Records from a data collection

┌────────

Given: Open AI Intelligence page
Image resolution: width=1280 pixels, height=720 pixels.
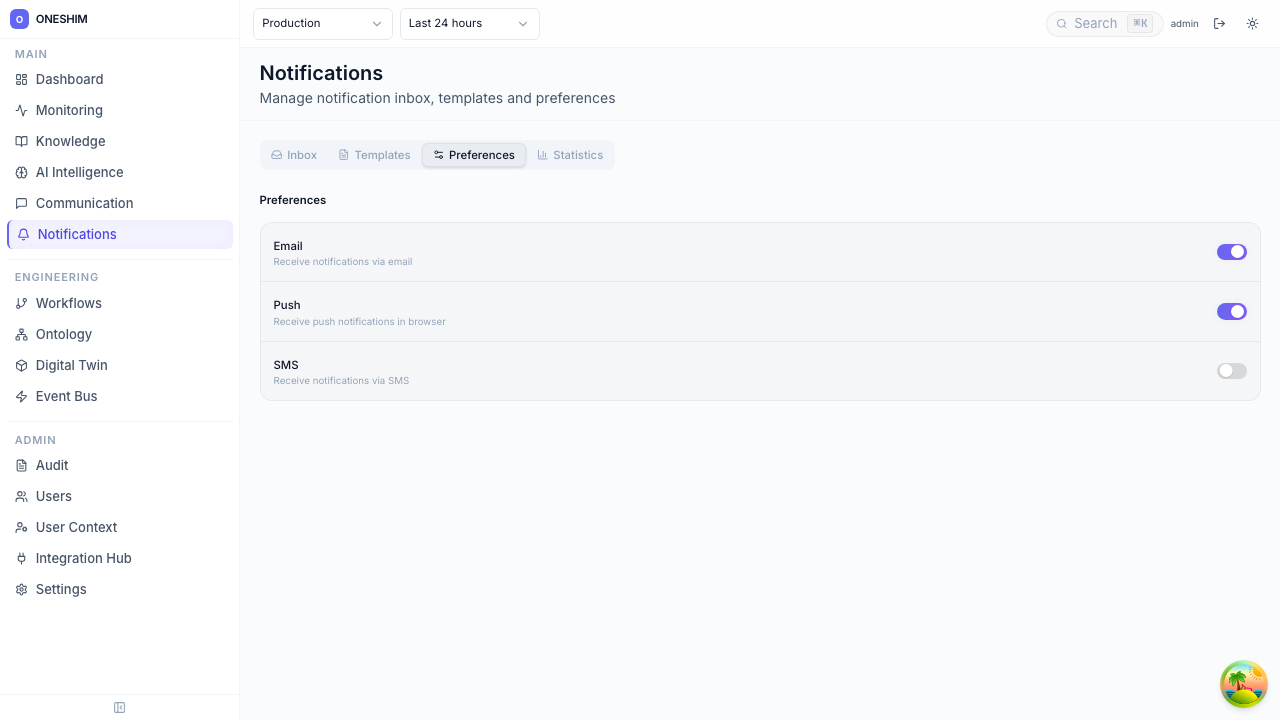Looking at the screenshot, I should (x=79, y=173).
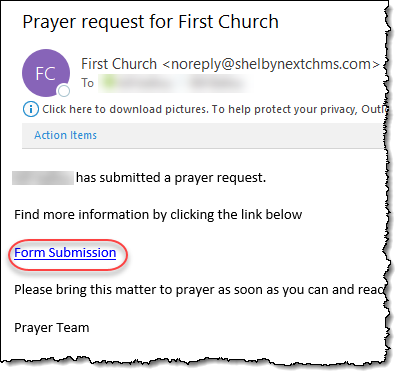Click the privacy protection notice text
The image size is (401, 376).
click(299, 109)
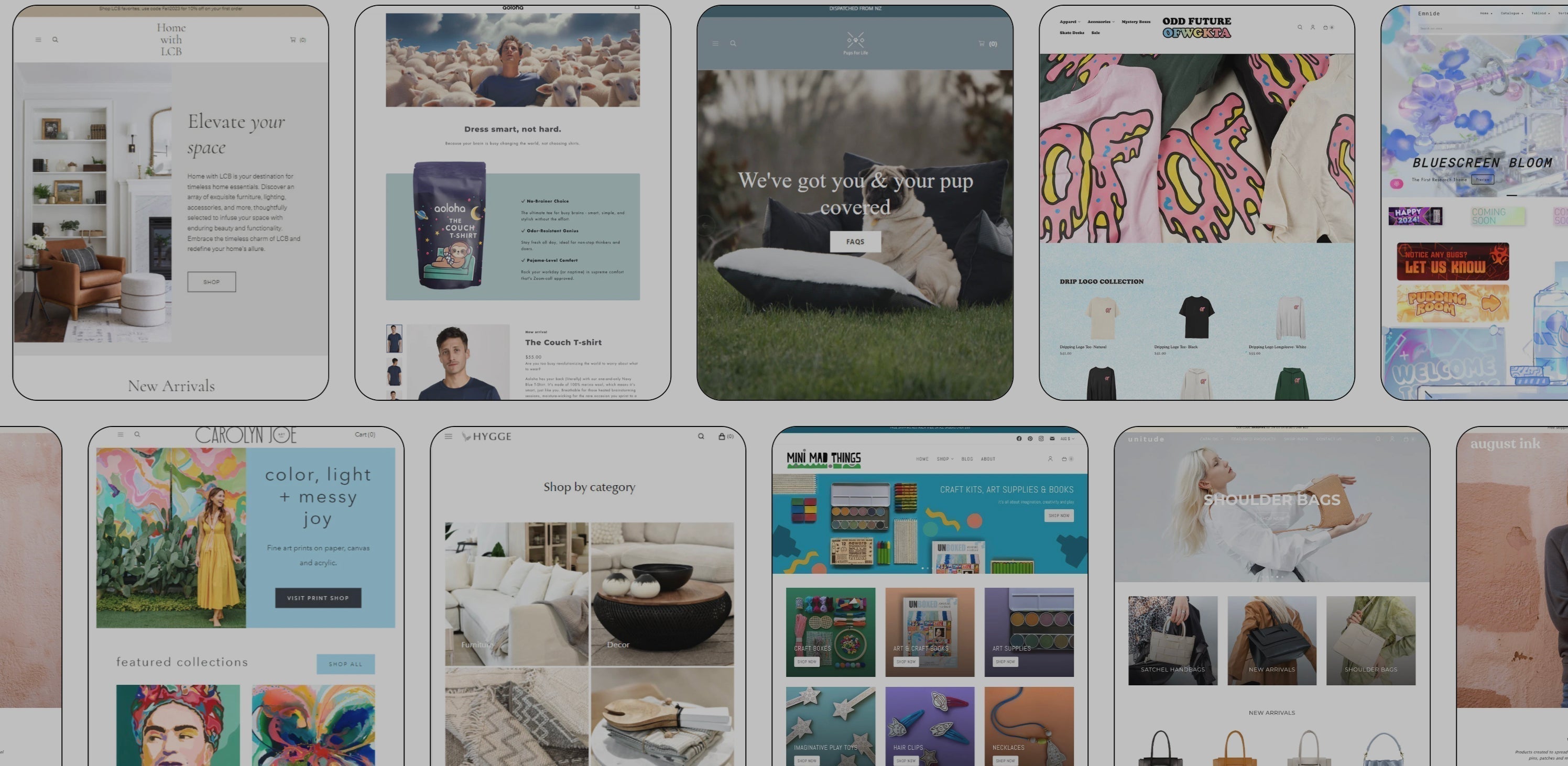Click the FAQS button on pet store
1568x766 pixels.
click(x=856, y=240)
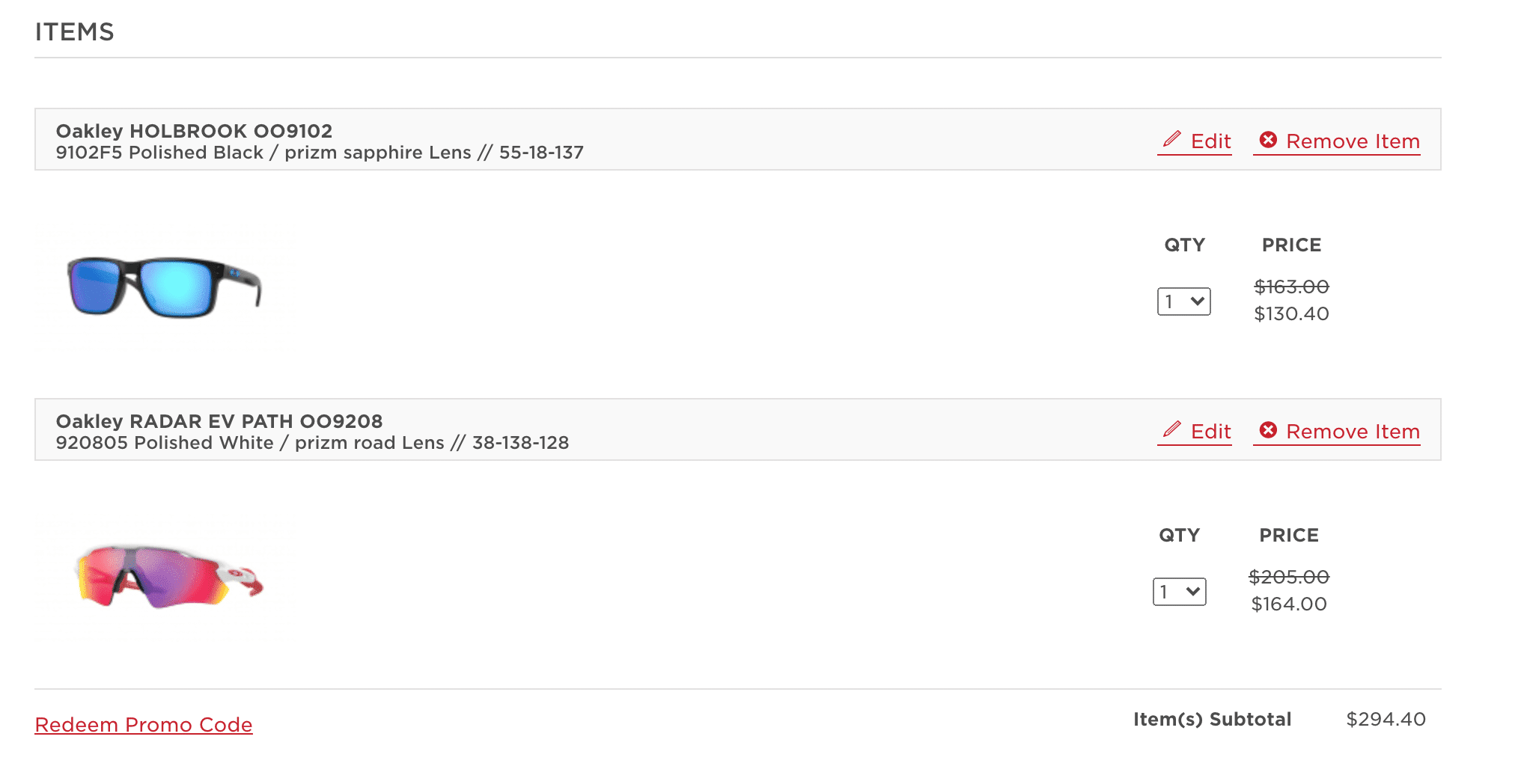The image size is (1527, 784).
Task: Click the Edit link text for HOLBROOK
Action: pos(1210,141)
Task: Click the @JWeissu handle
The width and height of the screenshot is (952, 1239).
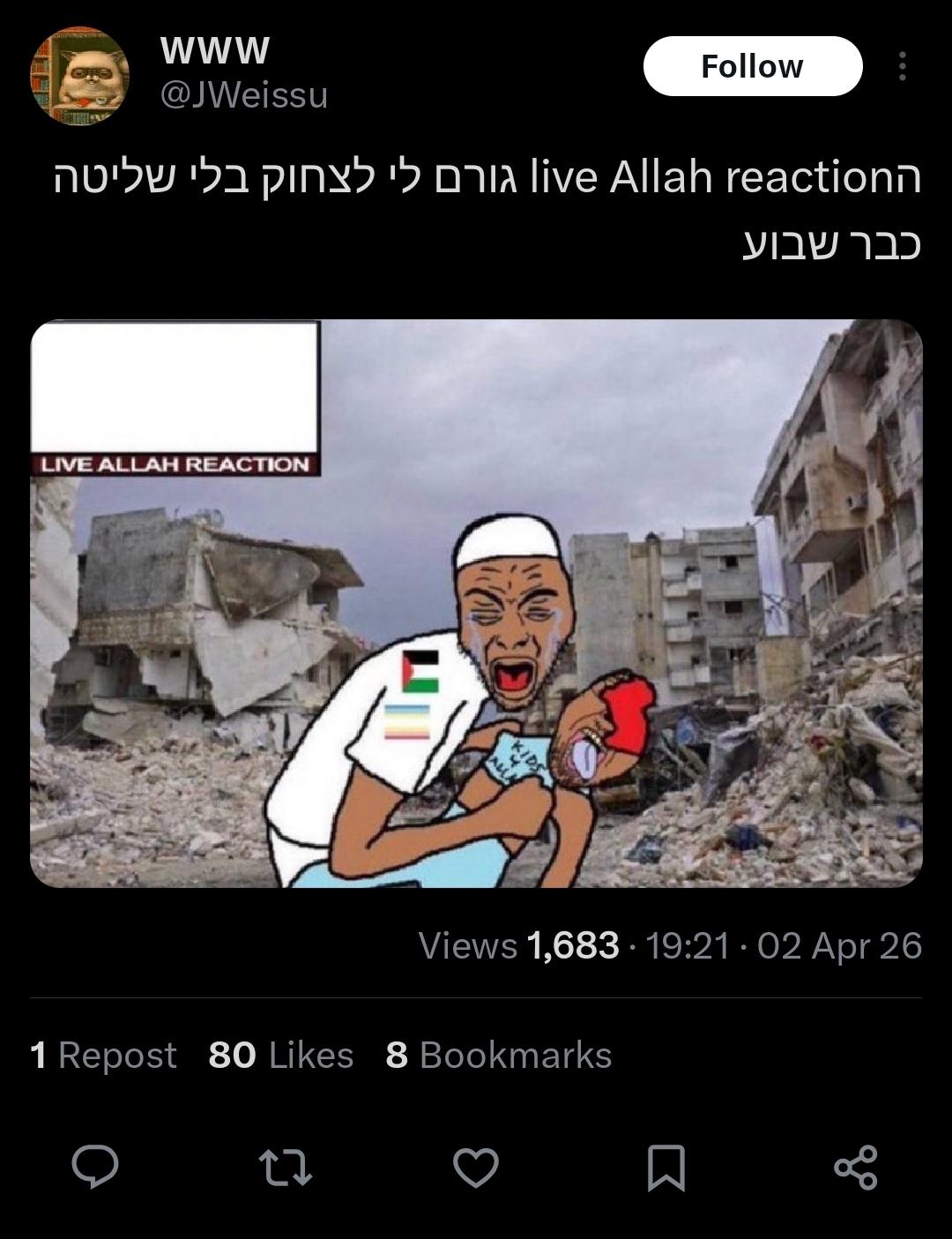Action: [243, 94]
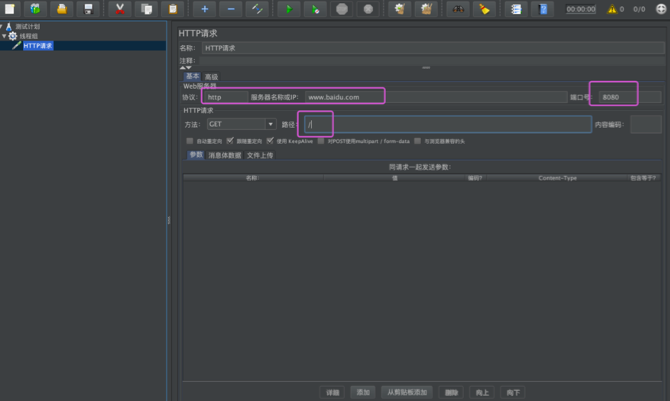Click the plus (expand all) toolbar icon

[204, 9]
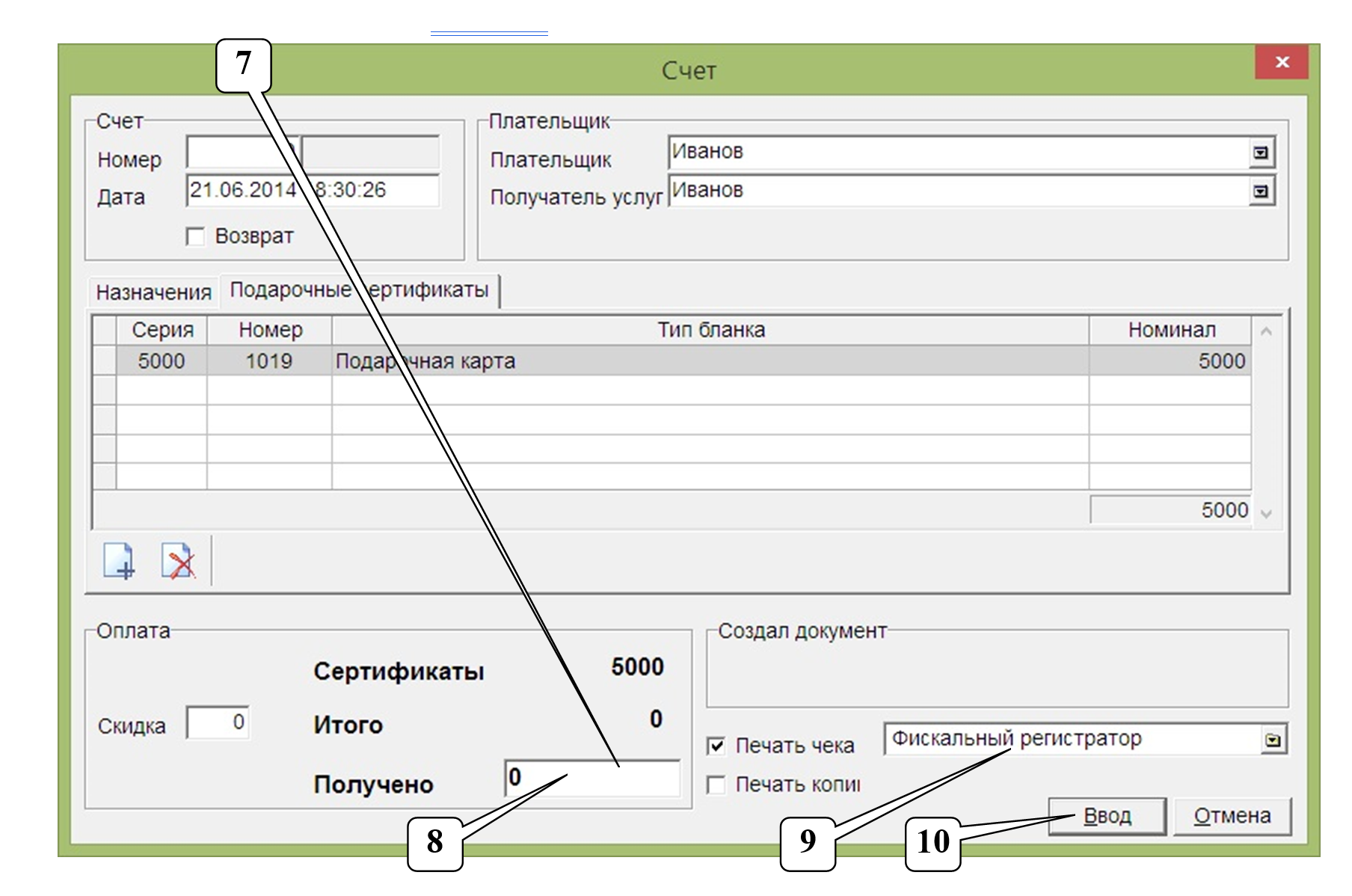Enable the Возврат checkbox

tap(195, 237)
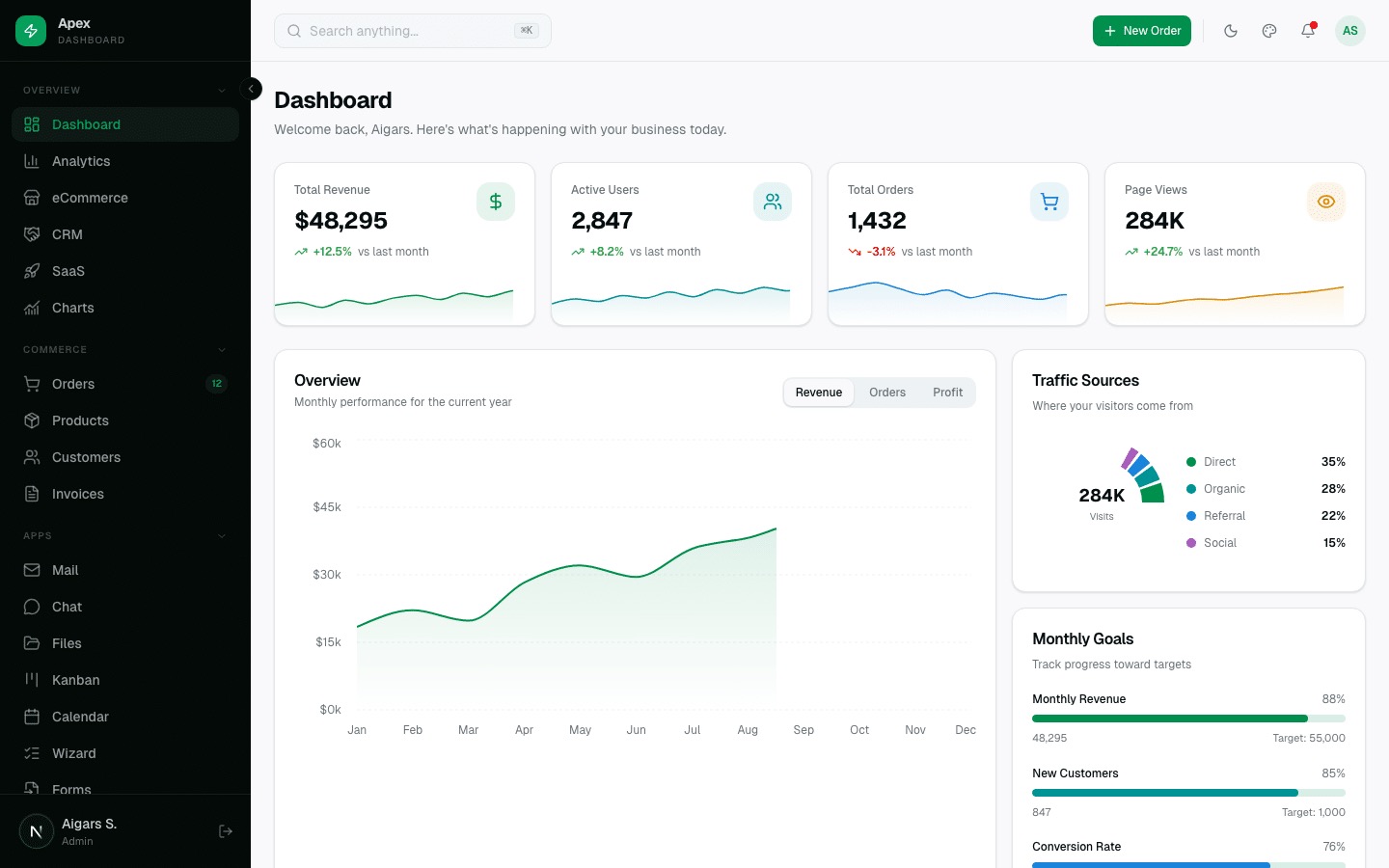Collapse the COMMERCE group
Image resolution: width=1389 pixels, height=868 pixels.
222,349
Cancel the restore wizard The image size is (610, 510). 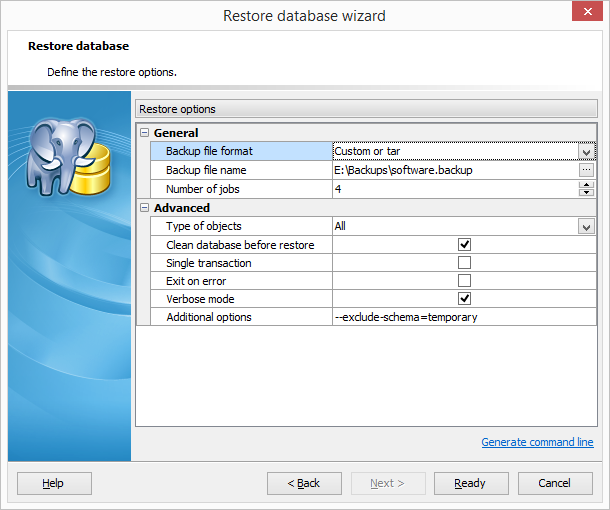point(555,484)
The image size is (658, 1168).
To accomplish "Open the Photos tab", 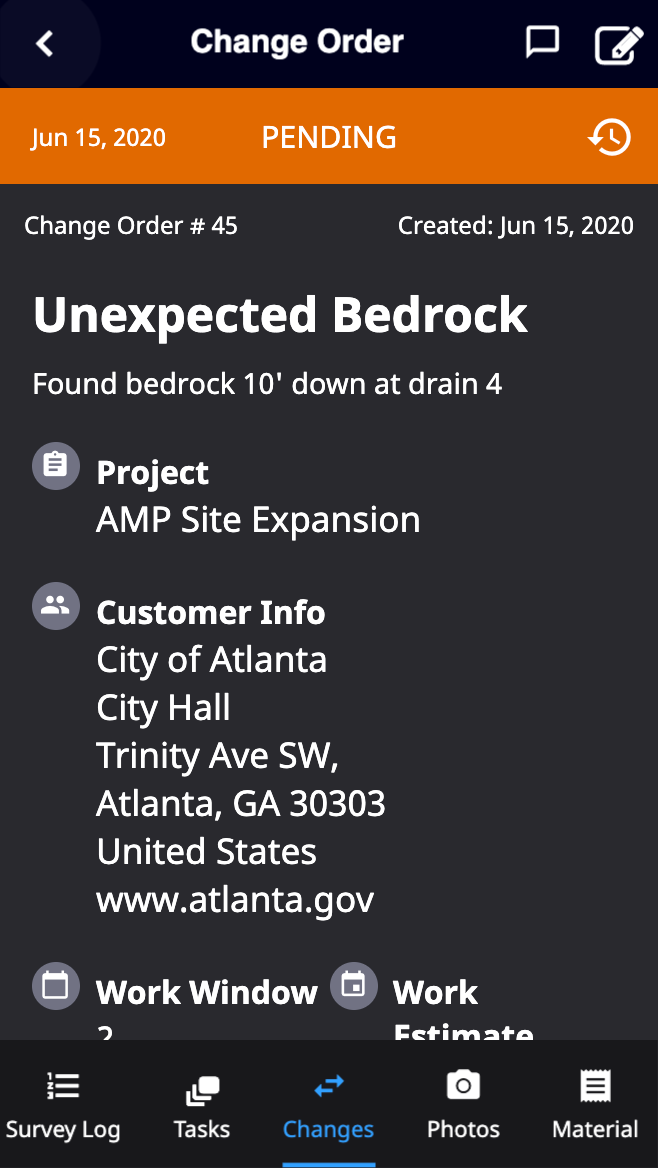I will click(463, 1104).
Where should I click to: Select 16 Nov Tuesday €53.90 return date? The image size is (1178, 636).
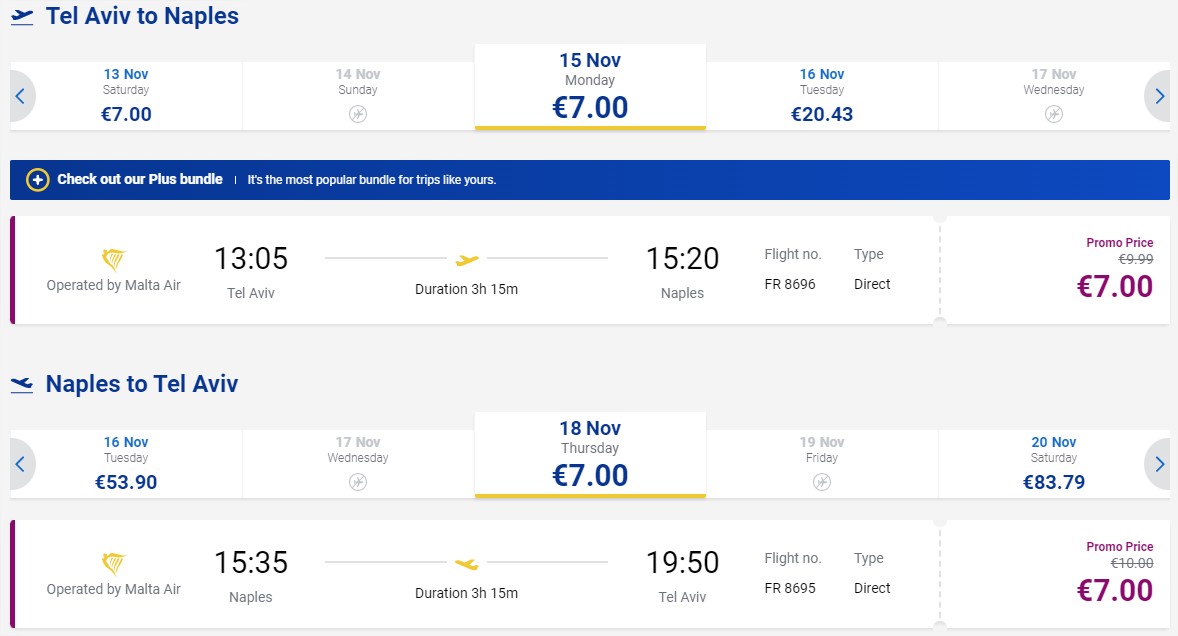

└────────

*Problem*
Please set down only the lines from the first line of the records above through the line that has "Task: Click the @JWeissu handle", exactly, and not the pictures.

*Answer space*
Given: Open AI Intelligence page
Image resolution: width=1280 pixels, height=720 pixels.
Looking at the screenshot, I should (x=79, y=173).
Click the privacy protection notice text
The image size is (401, 376).
click(299, 109)
Click the FAQS button on pet store
1568x766 pixels.
click(x=856, y=240)
The image size is (1527, 784).
Task: Click the Edit link text for HOLBROOK
Action: pos(1210,141)
Task: Click the @JWeissu handle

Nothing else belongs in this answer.